Tinnen maat­kan (16de eeuw). Gemerkt Enkhuizen. Hoogte 18 cm. Bodemvondst Enkhuizen. Particuliere collectie.
Tinnen maatkan (16de eeuw). Opgedoken voor de kust van Medemblik. Collectie Oudheidkundige Vereniging Medemblik.

Opgegraven tinnen kannen

Twee bodemvondsten in wonderlijke condities

Tekst Jos Koldeweij | Fotografie Walter Lensink

Dat ondergronds veel verborgen ligt, wordt duidelijk wanneer er bij grondwerk voorwerpen en sporen van vroegere bewoning tevoorschijn komen. Archeologische diensten bewaren het materiaal in depots; bijzondere voorwerpen worden museaal opgesteld. Maar ook de vitrinekasten van particulieren herbergen veel interessants. In dit artikel de schijnwerper op twee intrigerende tinnen kannen uit dergelijke privécollecties: de ene onwaarschijnlijk gaaf, de andere zwaar gehavend.

Een eeuwenlang verblijf diep onder de grond kan heel verschillend uitwerken: soms zijn de omstandigheden conserverend, soms vernietigend. Afhankelijk van materiaal en bodemsamenstelling pakt het heel verschillend uit.
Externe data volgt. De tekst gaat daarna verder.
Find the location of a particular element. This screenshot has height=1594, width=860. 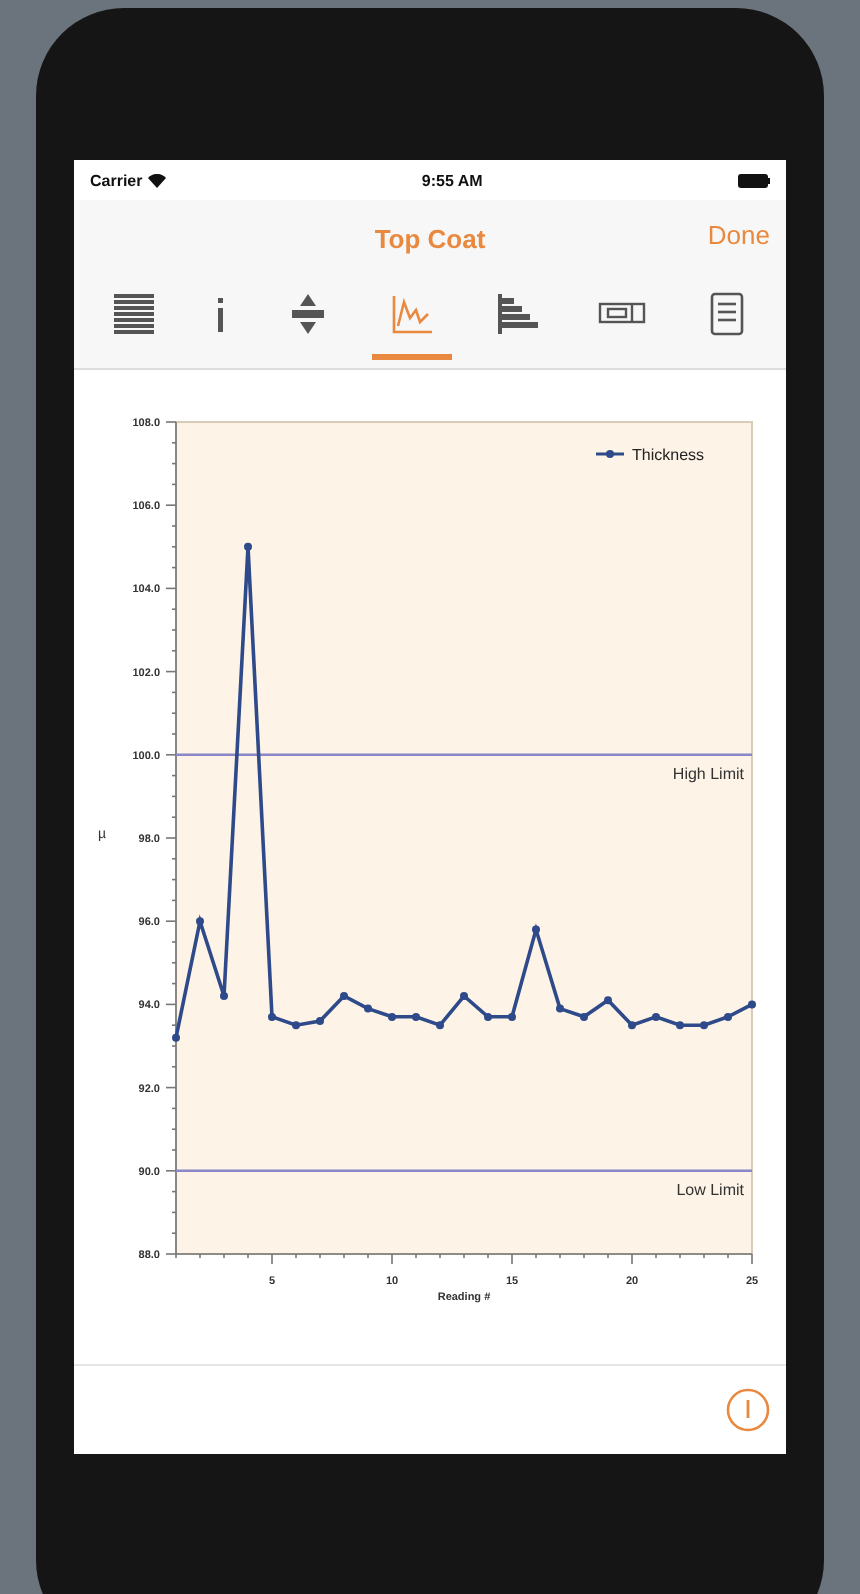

Jaren geleden werd op twee niet meer bekende vindplaatsen een interessante tinnen kan gevonden. Dat de gegevens over de vindplaats en vondstomstandigheden helaas verloren zijn geraakt, is uiteraard jammer: niet alleen voor het nu verweesde object, maar ook voor de geschiedenis van de locatie waar het tevoorschijn kwam. Zeker is dat beide lang geleden gaaf en bruikbaar verdwenen, maar waarom? Vielen de kannen in een beerput of waterput, kwamen ze in een slot- of stadsgracht terecht, werden ze verborgen in tijd van nood of verzwolgen door alles verwoestend water tijdens een overstroming? Vragen die nooit meer beantwoord kunnen worden; voorgoed verloren informatie. Toch zijn allebei de kannen interessant door wat ze zijn als los object. De oudste kan zal vanwege zijn vorm gedateerd moeten worden in de eerste helft van de 15de eeuw. De andere is jonger en dateert uit de tweede helft van de 16de eeuw.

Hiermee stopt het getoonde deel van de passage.